Hanya saja, mereka tidak tahu alasan Laura tidak ingin lagi melihat wajah ibunya. Dia tidak ingin membangkitkan rasa dendam dan kecewa yang sudah mati suri selama bertahun-tahun di dalam hatinya. Dia tidak mau melihat wajah itu, lalu tersulut kembali segala rasa sakitnya, meskipun wajah itu kini sudah tidak bernyawa. Mereka tidak tahu betapa banyak luka yang sudah ditorehkan ibunya pada Laura, so yeah, it's only natural that they assumed a thousand things about her.
Mereka juga kerap membicarakan raut wajah Laura yang datar, tanpa satu air mata pun menetes. Tetapi, bagaimana dia bisa menangis, kalau dia saja tidak pernah merasa kehilangan? Bagaimana dia bisa merasa kehilangan, kalau dia saja tidak pernah merasa punya ikatan? Bagaimana bisa punya ikatan, kalau dia saja tidak pernah merasa dicintai? Bagaimana bisa merasa dicintai, kalau ibunya terang-terangan menyebut Laura janin sial yang masih hidup juga walau berusaha digugurkan?
Selesai kremasi, Laura dan Ergi segera kembali ke Jakarta. Dia tidak ingin berlama-lama menghabiskan waktu di antara keluarga yang membuatnya selalu berkeringat dingin.
"Makasih banyak, Ergi." Laura mengucap dengan senyum kecil setibanya di Jakarta. Telapak tangannya membuka, memberi isyarat supaya Ergi mengembalikan kunci mobilnya. "Sampai besok."
"Kamu beneran udah mau masuk kerja besok?"
Laura mengangguk. "Mau ngapain juga saya di rumah? Saya lebih suka di rumah sakit, di mana saya lebih merasa berguna."
Ergi tidak membantah lagi. Dia pun pamit untuk pulang dan meninggalkan Laura. Harus Laura akui, setelah Ergi pergi, tiba-tiba dia merasakan sepi. Suasana apartemennya yang sunyi, yang biasanya Laura sukai, kini malah membuatnya merasa tidak nyaman. Laura menyalakan televisi, bukan untuk menonton, melainkan hanya supaya ada suara ramai yang menemaninya. Dia membereskan barang-barangnya, mandi, lalu memasak mi instan di dapur. Rumah itu. Surat ibunya. Ingin rasanya Laura melupakan keduanya.
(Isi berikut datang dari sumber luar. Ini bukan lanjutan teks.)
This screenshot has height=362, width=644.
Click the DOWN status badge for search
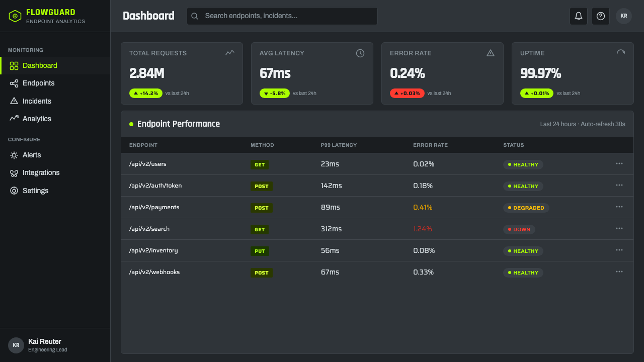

Saat dia sedang setengah jalan menyantap mi instan, tiba-tiba intercom apartemennya berbunyi. Laura tercengang kaget melihat satpam yang berdiri di sana bersama sosok yang familiar baginya—Aimee!
"I-iya?" Laura segera mengangkat panggilan itu.
"Malam, Bu. Ini ada tamu katanya mau ketemu sama ibu. Saya kasih naik atau gimana?" tanya si satpam.
"Ah—"
Kenapa Aimee tiba-tiba muncul di apartemen Laura?! Setahu dia, Aimee baru akan kembali ke Jakarta lusa. Kenapa dia sudah kembali sekarang dan mendatangi Laura?
"—saya jemput di lobby aja, Pak. Terima kasih."
Laura segera berganti baju, mengambil ponsel dan kuncinya lalu turun. Apa ada hal penting? Dia mengecek ponselnya. Tidak ada pesan atau panggilan tak terjawab. Ketika pintu elevator membuka, Laura melihat sosok Aimee sedang berdiri menunggunya.
"Ci Laura." Aimee menyapa. Dia menggendong ransel di punggungnya dan terlihat lusuh.
"Aimee? Kok, kamu udah balik ke Jakarta?"
"Iya. Tadi aku cepat-cepat nyari tiket kereta balik, untung masih ada."
"Bukannya kamu baliknya lusa?"
"Iya. Tapi, aku putusin untuk balik sekarang aja."
"Kenapa nggak bilang aku? Kamu kan bisa ikut mobil aku."
"Ci Laura udah keburu berangkat." Aimee meringis. "Ci Laura, aku mau tidur di tempat Cici malam ini."
Kedua mata Laura melebar. Apa Aimee diusir dari kosnya? "Kamu nggak kenapa-napa, kan?"
"Nggak ada apa-apa. Aku cuma mau nemenin Ci Laura aja." Aimee menjawab. "Mungkin, Cici memang nggak nangis. Mungkin juga, Ci Laura nggak sedih walaupun Tante Nina baru meninggal karena Cici nggak dekat. Tapi, sekarang pasti Ci Laura ngerasain banyak hal. Aku cuma mau nemenin aja, supaya Cici nggak sendirian."
Laura tercengang mendengarnya.
"Ci Laura pasti butuh seseorang buat nemenin dan meskipun bukan aku orang yang Cici mau, meskipun Ci Laura nggak suka aku ada di sini, meskipun Ci Laura ngusir aku pun, aku akan tetap di sini."
Aimee mengucapkannya dengan tegas dan percaya diri, seolah-olah dia memang bisa membaca hati Laura dengan gamblang. On any given Sunday, Laura would have driven her away. Tapi hari ini, dia tidak sekuat hari-hari yang lalu. Hari ini, emosinya begitu hancur berantakan. Memang, dia ingin sendirian, tetapi di saat yang sama dia juga ingin ada yang menemani. Lagi pula hari sudah malam, tidak mungkin Laura menyuruh Aimee pulang.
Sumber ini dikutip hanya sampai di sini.